READING TEXT
§ §

[Date Prev][Date Next][Thread Prev][Thread Next][Date Index][Thread Index]

Re: [xmlblaster] Missing messages



Hi, there:

Figured out one cause for the issue. It could happen when a pulishing thread and a timeout thread work on a same TopicHandler instance.

For example, after thread A (publishing) retrieved a topicHandler from topicHandlerMap in line 1695 of RoquestBroker:
Object obj = topicHandlerMap.get(msgUnit.getKeyOid());


the topicHandler's publish method would be invoked. As a synchronized lock on the topicHandler can not be applyed on the whole pubish() method (dead-lock concerns), another thread B (timeout) could get a chance to invoke timeout(Object userData) method of the topicHandler before thread A sets the topicHandler's state to ALIVE. Therefore, the topicHandler could be publishing a message and, at the same time, also could be destroyed, which caused unpredictable results.

In my fix (attached), both publishing thread and timeout thread have a check point, in which three things are done to let a slightly ahead thread be able to prevent a slightly behind competing thread from running:

1) Get the lock on the topicHandler (synchronized lock)
2) Check if the topicHandler is working with a competing thread. If yes, stop the current thread for timeout or stop using the handler for publishing. Otherwise, goto step 3.
3) Setup a check mark to prevent its competing thread running. The mark must be cleared by the framework in a proper time later on.


Here are more detailed scenarios:

a) Publishing thread ahead
After thread A got the topicHandler, its state will be checked. If it is dead (and should be destroyed now because of a synchronized lock in timeout method), a new TopicHandler will be created. If the retrieved topicHandle is not dead, its destroyTimer will be removed. Later on, thread B will be stoped at the point where it check for the destroyTimer's null value.

§ §

DATA SHOWN
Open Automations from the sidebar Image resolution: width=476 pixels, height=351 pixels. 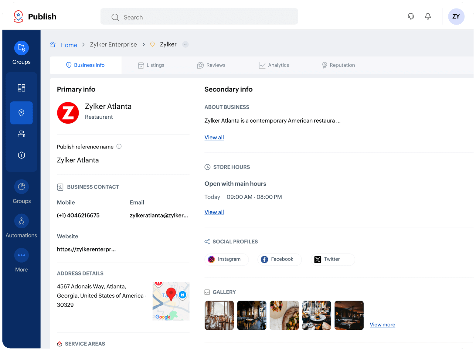[21, 221]
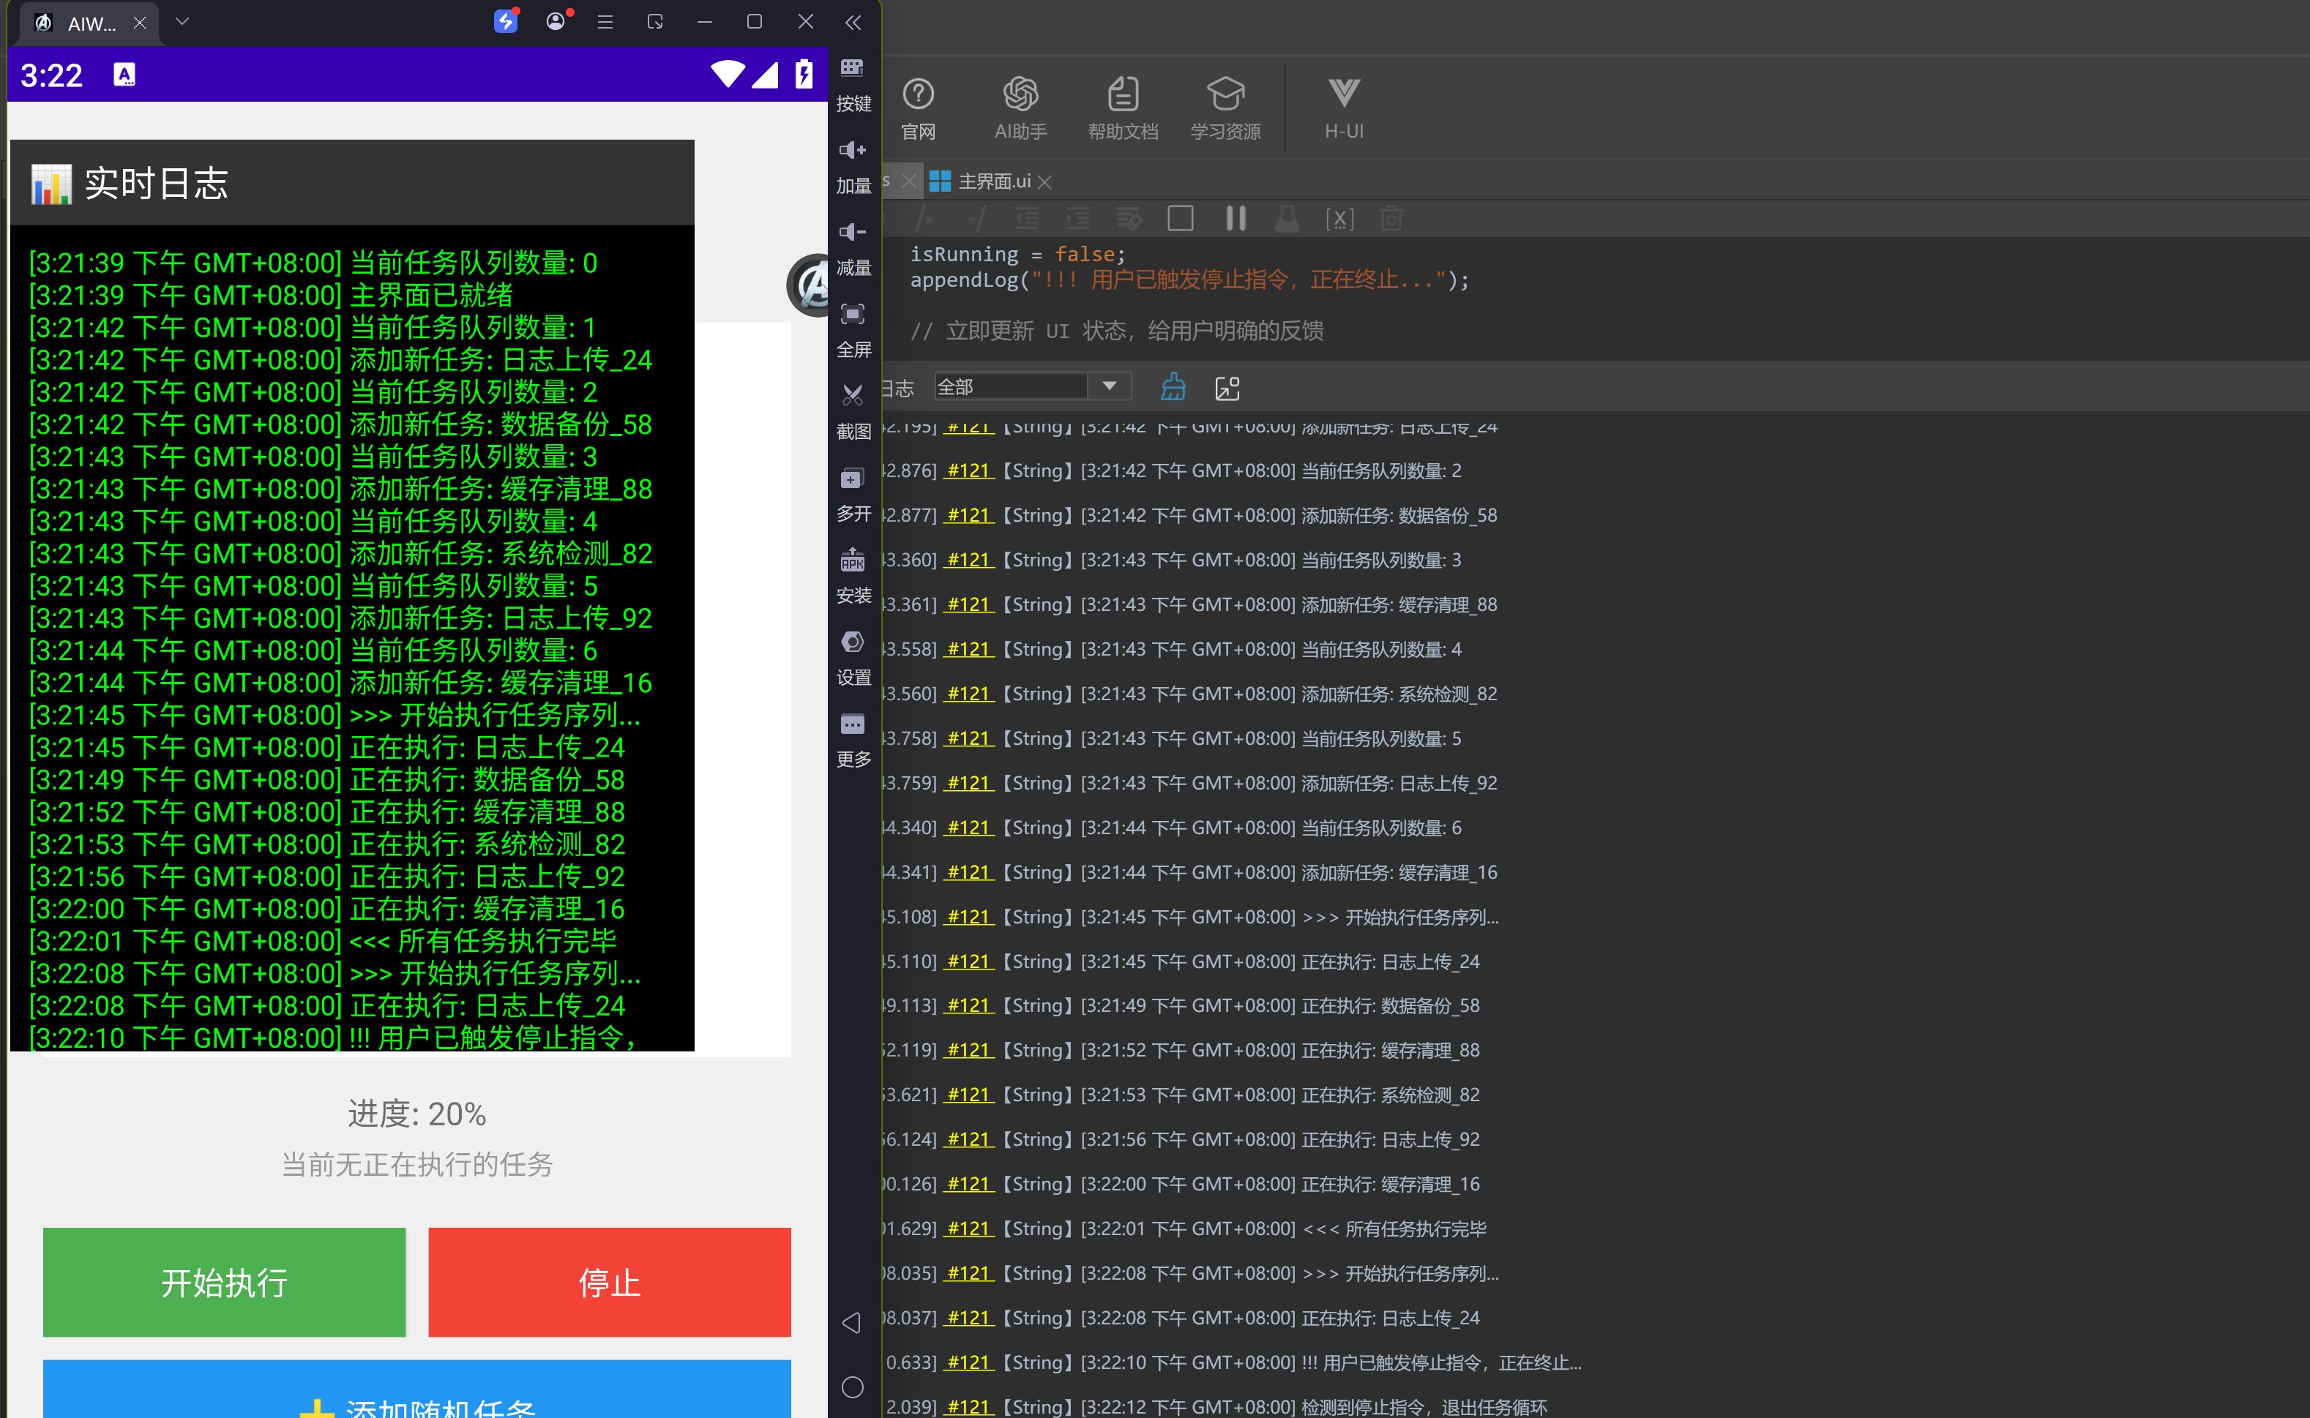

§ §

WRITTEN TASK 1
Copy the stretch from "2) Check if" through "goto step 3." in the xmlblaster post on missing messages.
WRITTEN TASK 2
Write the next part of the xmlblaster post on missing messages, starting after its last sentence.

OUTPUT 1
2) Check if the topicHandler is working with a competing thread. If yes, stop the current thread for timeout or stop using the handler for publishing. Otherwise, goto step 3.

OUTPUT 2
The destroyTimer will be reset by the framework when the topicHandler is turned to UNREFERENCED.

b) Timeout thread ahead
After thread B got the topicHandler, it will check for the existence of destroyTimer. If not existed, stop the timeout event. Otherwise, the thread will continue. Because of a synchronized lock, it will set the topicHandler as DEAD eventually, which will prevent thread A from using the obsolete handler.


   A dead topicHandle will be garbage collected. (need to confirm this!)


Regards, Eugene



Marcel Ruff wrote:

David Kerry wrote:

Some more info on this...

Not sure if it will help, but I discovered this related exception in our logs
that is tied to this event as well:


java.lang.Exception: Stack trace
at java.lang.Thread.dumpStack(Thread.java:1158)
at org.xmlBlaster.engine.TopicHandler.entryDestroyed(TopicHandler.java:952)
at org.xmlBlaster.engine.MsgUnitWrapper.toDestroyed(MsgUnitWrapper.java:596)


at org.xmlBlaster.engine.MsgUnitWrapper.setReferenceCounter(MsgUnitWrapper.java:308)

at org.xmlBlaster.engine.TopicHandler.publish(TopicHandler.java:681)
at org.xmlBlaster.engine.RequestBroker.publish(RequestBroker.java:1704)
at org.xmlBlaster.engine.RequestBroker.publish(RequestBroker.java:1495)
at org.xmlBlaster.engine.RequestBroker.publish(RequestBroker.java:1489)
at org.xmlBlaster.engine.XmlBlasterImpl.publishArr(XmlBlasterImpl.java:198)
at org.xmlBlaster.util.protocol.RequestReplyExecutor.receiveReply(RequestReplyExecutor.java:405)


at org.xmlBlaster.protocol.socket.HandleClient.handleMessage(HandleClient.java:232)

at org.xmlBlaster.protocol.socket.HandleClient.run(HandleClient.java:354)
at java.lang.Thread.run(Thread.java:595)

Yes, that is the stack trace which relates to the problem you described in your last mail.
This seems to be a multi threading issue during a topic is destroyed,
the traversed states are UNCONFIGURED -> UNREFERENCED -> DEAD


As a workaround you should keep the topic "http_post" alive (instead of create/delete/create/delete ... because of your volatile messages).
Please try to set


 -topic.destroyDelay 86400000

on xmlBlaster server command line or in xmlBlaster.properties (topic.destroyDelay=86400000)

I think it prevents your problem (but it is not a general fix yet).

regards
Marcel


Index: org/xmlBlaster/engine/TopicHandler.java
===================================================================
--- org/xmlBlaster/engine/TopicHandler.java	(revision 15178)
+++ org/xmlBlaster/engine/TopicHandler.java	(working copy)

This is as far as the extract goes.